An insightful and entertaining exploration of art's most important aesthetic and philosophical issues conducted by an acute observer of contemporary art, After the End of Art argues that, with the eclipse of abstract expressionism, art deviated irrevocably from the narrative course that Vasari helped define for it in the Renaissance. Moreover, Danto makes the case for a new type of criticism that can help us understand art in a posthistorical age where, for example, an artist can produce a work in the style of Rembrandt to create a visual pun, and where traditional theories cannot explain the difference between Andy Warhol's Brillo Box and the product found in the grocery store.
After the End of Art addresses art history, pop art, "people's art," the future role of museums, and the critical contributions of Clement Greenberg, whose aesthetics-based criticism helped a previous generation make sense of modernism. Tracing art history from a mimetic tradition (the idea that art was a progressively more adequate representation of reality) through the modern era of manifestos (when art was defined by the artist's philosophy), Danto shows that it wasn't until the invention of pop art that the historical understanding of the means and ends of art was nullified. Even modernist art, which tried to break with the past by questioning the ways in which art was produced, hinged on a narrative. "If you are seriously attentive to contemporary art, you are already aware of Danto and his general positions, and owe it to yourself to read this book. If you are not, but are genuinely curious, you would do well to follow him. . . . Throughout it is clear and direct; at best, it is brilliantly crystalline. . . . I know of no more useful single book on art today."---Michael Pakenham, Baltimore Sun "Danto was and remains the high priest of pluralism, and arch-critic of the view that art has a distinctive essence. . . . The chapters in this book are a challenging read, but a good one, because they take us to the heart of a living and profoundly interesting contemporary debate."---A. C. Grayling, Financial Times "In this, Dr. Danto's best book yet , he helps us make sense of the times we are living in."---Richard Dorment, Art Newspaper "Is Danto gloomy about the end of art?

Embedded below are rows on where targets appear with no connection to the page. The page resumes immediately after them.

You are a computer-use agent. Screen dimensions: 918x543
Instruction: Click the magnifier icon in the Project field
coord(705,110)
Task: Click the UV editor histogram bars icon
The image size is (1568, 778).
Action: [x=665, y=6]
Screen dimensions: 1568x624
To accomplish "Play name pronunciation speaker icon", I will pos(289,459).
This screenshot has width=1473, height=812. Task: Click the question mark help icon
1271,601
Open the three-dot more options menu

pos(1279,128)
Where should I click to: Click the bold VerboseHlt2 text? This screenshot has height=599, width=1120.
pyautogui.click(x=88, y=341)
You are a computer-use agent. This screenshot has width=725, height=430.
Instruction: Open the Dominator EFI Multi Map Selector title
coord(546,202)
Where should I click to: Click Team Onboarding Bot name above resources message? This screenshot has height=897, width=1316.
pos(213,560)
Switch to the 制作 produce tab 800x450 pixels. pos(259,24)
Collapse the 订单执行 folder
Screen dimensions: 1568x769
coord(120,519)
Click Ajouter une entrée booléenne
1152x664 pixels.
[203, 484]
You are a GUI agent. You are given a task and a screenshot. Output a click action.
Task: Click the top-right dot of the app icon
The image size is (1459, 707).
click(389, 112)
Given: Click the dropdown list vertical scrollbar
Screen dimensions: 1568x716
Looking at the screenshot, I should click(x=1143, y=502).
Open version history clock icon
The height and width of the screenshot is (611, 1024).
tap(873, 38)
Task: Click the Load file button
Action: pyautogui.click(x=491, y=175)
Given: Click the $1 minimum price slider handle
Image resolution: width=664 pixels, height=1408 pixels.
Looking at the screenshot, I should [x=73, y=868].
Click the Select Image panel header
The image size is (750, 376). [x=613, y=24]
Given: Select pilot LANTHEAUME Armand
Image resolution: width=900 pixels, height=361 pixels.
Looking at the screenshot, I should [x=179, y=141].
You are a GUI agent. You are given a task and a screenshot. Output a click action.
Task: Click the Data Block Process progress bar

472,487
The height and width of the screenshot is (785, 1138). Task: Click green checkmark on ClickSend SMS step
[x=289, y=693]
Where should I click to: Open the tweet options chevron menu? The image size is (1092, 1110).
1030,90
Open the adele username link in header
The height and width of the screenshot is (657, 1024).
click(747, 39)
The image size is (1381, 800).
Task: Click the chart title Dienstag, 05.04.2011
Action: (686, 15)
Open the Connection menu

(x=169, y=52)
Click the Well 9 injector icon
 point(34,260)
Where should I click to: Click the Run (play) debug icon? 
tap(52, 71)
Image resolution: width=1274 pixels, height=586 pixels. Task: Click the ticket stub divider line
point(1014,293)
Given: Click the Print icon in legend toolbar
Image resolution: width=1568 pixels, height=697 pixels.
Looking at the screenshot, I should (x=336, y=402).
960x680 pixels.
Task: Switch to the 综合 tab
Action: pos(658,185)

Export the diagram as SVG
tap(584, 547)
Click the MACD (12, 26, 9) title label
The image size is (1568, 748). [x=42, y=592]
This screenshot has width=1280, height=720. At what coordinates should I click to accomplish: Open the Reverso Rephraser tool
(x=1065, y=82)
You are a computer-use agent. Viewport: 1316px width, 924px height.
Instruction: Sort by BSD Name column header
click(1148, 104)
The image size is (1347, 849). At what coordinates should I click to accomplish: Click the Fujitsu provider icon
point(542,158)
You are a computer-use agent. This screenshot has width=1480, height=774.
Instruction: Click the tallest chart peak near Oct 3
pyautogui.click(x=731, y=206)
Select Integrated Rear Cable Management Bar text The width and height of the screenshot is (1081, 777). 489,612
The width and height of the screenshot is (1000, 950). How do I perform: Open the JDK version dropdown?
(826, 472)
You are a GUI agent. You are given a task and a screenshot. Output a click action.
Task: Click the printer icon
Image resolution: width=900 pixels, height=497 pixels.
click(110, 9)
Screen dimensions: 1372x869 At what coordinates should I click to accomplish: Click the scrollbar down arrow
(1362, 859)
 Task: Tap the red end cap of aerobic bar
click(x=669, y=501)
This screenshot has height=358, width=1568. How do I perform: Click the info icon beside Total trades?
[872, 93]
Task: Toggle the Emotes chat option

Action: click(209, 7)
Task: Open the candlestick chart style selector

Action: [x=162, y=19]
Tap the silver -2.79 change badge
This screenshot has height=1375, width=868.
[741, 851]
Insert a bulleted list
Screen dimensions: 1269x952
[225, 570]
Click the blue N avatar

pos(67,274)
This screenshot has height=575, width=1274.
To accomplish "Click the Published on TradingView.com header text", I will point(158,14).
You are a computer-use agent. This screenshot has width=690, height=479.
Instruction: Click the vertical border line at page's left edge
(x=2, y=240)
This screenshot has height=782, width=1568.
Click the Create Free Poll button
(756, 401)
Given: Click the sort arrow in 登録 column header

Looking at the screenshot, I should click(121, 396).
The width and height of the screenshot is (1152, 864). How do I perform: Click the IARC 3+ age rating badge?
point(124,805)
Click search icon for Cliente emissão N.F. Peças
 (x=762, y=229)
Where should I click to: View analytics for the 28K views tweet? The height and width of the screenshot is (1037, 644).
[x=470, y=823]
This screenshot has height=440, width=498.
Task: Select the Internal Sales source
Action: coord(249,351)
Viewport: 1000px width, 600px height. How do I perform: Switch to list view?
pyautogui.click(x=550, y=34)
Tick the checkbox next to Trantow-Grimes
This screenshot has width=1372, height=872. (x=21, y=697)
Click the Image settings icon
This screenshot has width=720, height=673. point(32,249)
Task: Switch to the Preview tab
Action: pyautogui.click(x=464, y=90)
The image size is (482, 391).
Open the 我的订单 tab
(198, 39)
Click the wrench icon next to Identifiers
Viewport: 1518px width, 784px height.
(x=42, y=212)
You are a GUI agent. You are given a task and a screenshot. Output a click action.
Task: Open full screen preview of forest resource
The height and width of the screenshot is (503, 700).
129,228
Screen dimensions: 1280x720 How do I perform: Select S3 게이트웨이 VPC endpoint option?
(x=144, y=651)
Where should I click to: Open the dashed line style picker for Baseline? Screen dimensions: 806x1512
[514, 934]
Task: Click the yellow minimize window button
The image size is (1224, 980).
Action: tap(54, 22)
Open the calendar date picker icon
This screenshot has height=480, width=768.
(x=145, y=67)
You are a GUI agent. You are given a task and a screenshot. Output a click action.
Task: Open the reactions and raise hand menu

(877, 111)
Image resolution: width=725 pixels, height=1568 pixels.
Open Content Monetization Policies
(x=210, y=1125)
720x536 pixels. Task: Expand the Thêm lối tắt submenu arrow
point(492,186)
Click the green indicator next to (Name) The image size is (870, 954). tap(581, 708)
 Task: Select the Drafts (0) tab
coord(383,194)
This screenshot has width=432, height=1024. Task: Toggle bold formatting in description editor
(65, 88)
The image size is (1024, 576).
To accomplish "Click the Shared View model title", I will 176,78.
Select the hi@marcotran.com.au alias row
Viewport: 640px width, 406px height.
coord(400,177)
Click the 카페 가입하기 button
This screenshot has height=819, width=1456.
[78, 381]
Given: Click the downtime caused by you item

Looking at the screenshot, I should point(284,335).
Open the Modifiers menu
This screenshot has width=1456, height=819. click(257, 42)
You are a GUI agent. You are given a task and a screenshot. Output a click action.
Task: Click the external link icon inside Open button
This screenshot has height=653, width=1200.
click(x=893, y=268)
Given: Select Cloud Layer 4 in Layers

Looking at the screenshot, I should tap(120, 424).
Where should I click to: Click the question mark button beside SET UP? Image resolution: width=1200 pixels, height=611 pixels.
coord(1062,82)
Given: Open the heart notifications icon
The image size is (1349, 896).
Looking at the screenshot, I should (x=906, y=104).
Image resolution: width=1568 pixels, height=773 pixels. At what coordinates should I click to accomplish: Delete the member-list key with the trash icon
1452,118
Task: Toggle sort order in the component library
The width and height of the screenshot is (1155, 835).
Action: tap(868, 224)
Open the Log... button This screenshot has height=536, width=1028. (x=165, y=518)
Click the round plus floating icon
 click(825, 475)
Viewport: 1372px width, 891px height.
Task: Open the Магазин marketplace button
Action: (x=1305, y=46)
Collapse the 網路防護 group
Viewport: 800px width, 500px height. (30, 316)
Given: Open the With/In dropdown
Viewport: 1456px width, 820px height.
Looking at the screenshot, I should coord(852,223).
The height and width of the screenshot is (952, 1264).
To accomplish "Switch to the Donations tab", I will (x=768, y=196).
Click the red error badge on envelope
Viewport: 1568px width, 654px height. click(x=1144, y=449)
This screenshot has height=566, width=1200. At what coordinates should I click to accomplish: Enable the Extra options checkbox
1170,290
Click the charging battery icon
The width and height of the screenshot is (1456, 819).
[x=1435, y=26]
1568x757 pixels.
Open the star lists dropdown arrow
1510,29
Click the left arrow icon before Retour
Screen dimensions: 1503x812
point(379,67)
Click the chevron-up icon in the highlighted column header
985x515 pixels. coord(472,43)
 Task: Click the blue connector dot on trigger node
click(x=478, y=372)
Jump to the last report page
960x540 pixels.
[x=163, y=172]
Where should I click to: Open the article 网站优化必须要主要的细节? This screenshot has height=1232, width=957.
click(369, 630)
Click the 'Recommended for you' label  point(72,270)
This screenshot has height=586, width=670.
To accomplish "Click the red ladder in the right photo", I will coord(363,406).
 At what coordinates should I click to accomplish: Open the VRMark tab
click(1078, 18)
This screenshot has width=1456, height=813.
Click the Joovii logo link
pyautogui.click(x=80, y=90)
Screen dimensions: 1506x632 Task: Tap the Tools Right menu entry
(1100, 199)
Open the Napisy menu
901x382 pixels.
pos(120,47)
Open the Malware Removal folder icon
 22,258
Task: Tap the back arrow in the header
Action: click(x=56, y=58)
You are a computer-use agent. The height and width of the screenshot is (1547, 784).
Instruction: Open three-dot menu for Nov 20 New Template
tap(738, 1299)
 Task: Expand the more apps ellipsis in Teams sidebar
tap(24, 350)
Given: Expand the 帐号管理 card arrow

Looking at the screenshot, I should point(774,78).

Not in the slightest. . . . Danto is nothing if not cheered by the prospect of an art world in which 'everything is permitted.'"---Roger Copeland, Wilson Quarterly "Danto makes a lively and stimulating case." "The need for critical works such as this one-learned, discerning and refreshingly open-minded-is perhaps greater than ever." "Required reading for anyone seriously interested in late-modern and contemporary art."